* Assignment *
Transcribe every record verbatim; no pictures.

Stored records
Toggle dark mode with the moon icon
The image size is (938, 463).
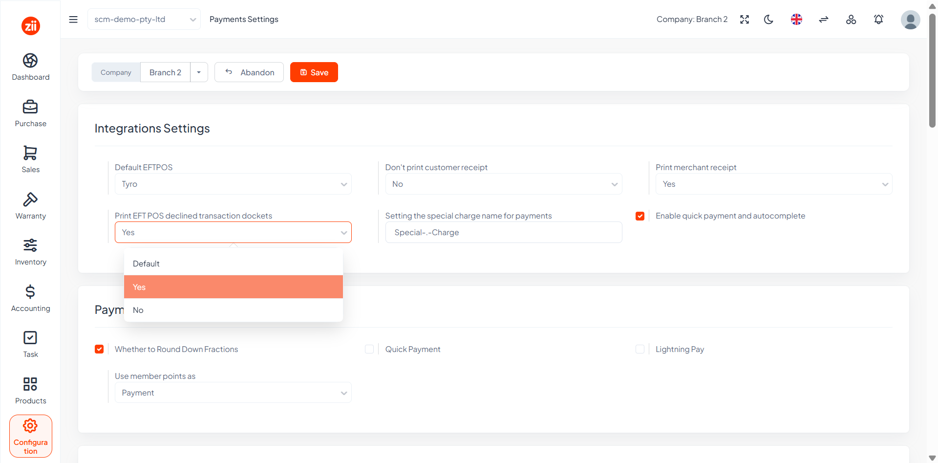768,20
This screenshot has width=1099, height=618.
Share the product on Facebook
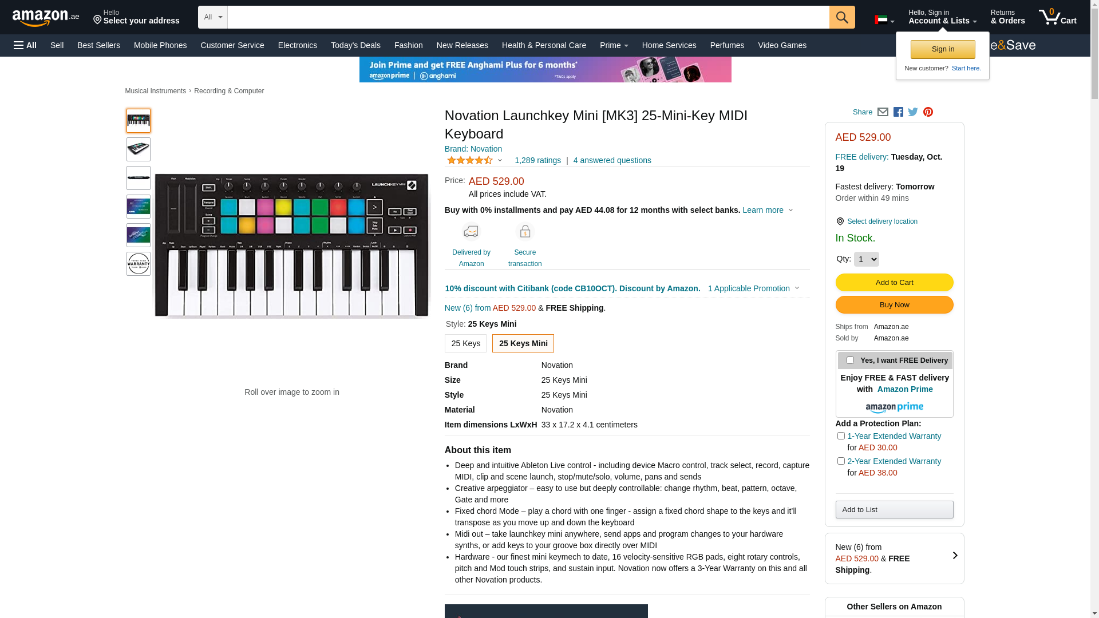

* Result *
Toggle dark mode with the moon icon
The image size is (938, 463).
768,20
This screenshot has width=1099, height=618.
Share the product on Facebook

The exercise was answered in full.